As an employee picking a startup, you are allowed to steal your picks from the best completely for free. VCs invest in a startup before you work for the startup. Eg, if you’re joining a Series A startup with 20 people and First Round Capital funded their Series A, you know that First Round has vouched. They’ve done due diligence. They had the much harder job of picking before anyone else had picked. They have a track record of picking well. They invested at a certain valuation, and when you join, your options will be priced at the same valuation. In other words, it’s good social proof.

And you can get that social proof from all of the best VCs super quickly and easily. I prefer to use Crunchbase to see which VCs backed which startups, but there are plenty of tools to help you do this.

So the next question becomes who’s worth following? That’s up for debate, but personally, here’s who I feel good about following…

a16z

Accel

Benchmark

First Round Capital

Founders Fund

Greylock Partners

Homebrew

Initialized

YC (when they make a big follow on investment)

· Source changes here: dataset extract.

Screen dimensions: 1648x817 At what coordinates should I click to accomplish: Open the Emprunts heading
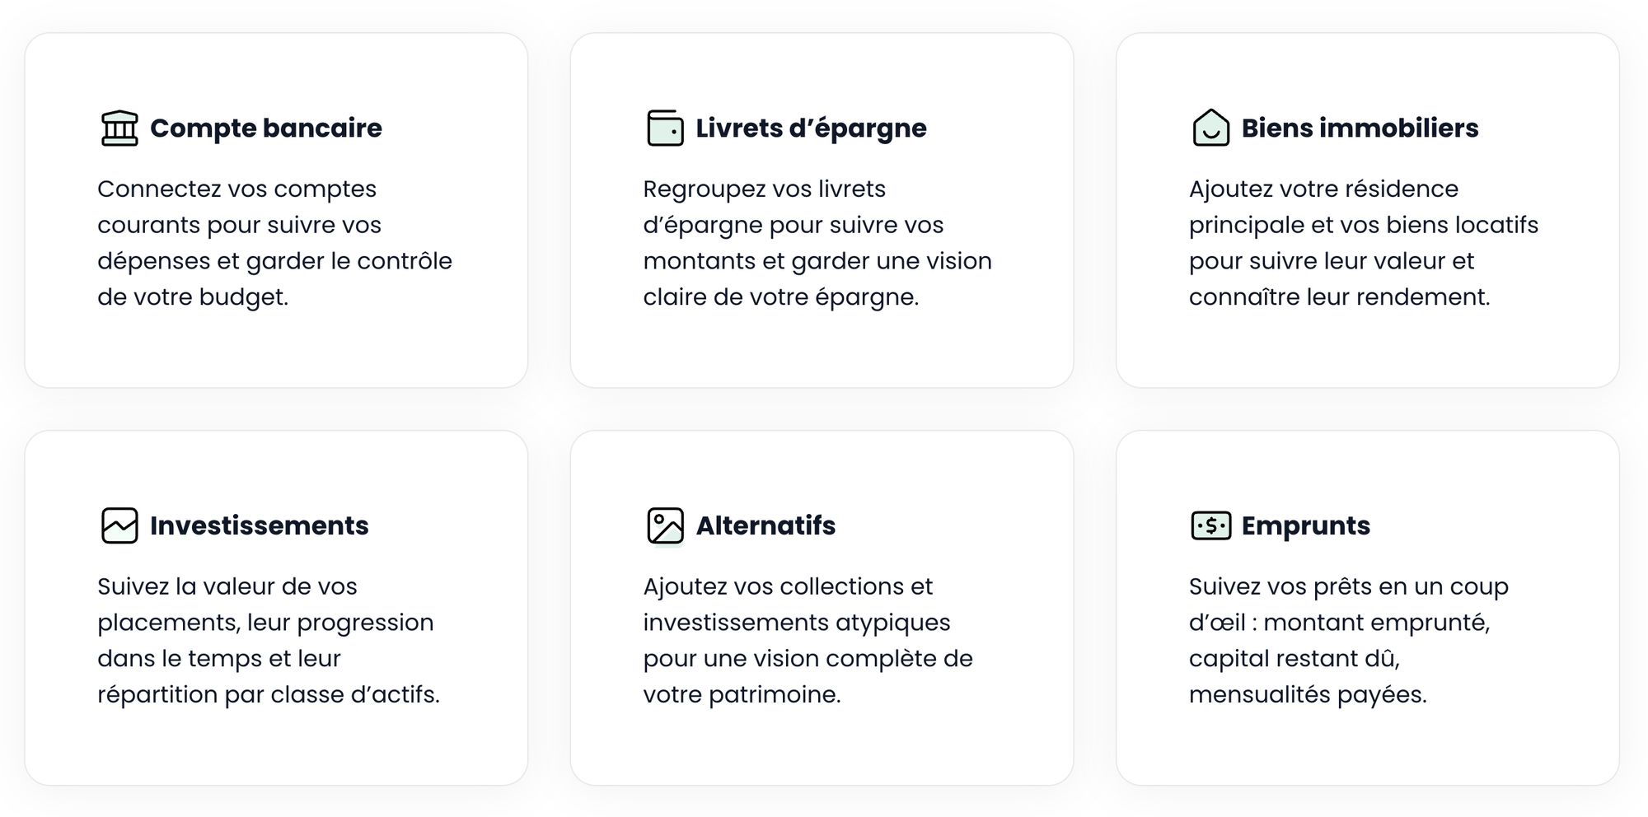coord(1305,525)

Unfair advantage #2: I am no one (Arya Stark)

It can be challenging to get real, candid information about how a startup is doing. You cannot trust press on a startup. You don’t have access to the raw financials, and even if you did, the numbers can lie too. But you do have one thing going for you, no one at the startup cares about you!

Before you apply or interview, talk to people who work at the startup. They’ll usually tell you a lot more than you would expect. You don’t need them to reveal confidential info like user growth, revenue and margin numbers, or things like that. (More on those types of data later…)

Ask them things like…

Do you like working here? Why?

Are you doing the best work of your life right now?

Do you think the company is going to [fill in blank for whatever the company’s goal is]?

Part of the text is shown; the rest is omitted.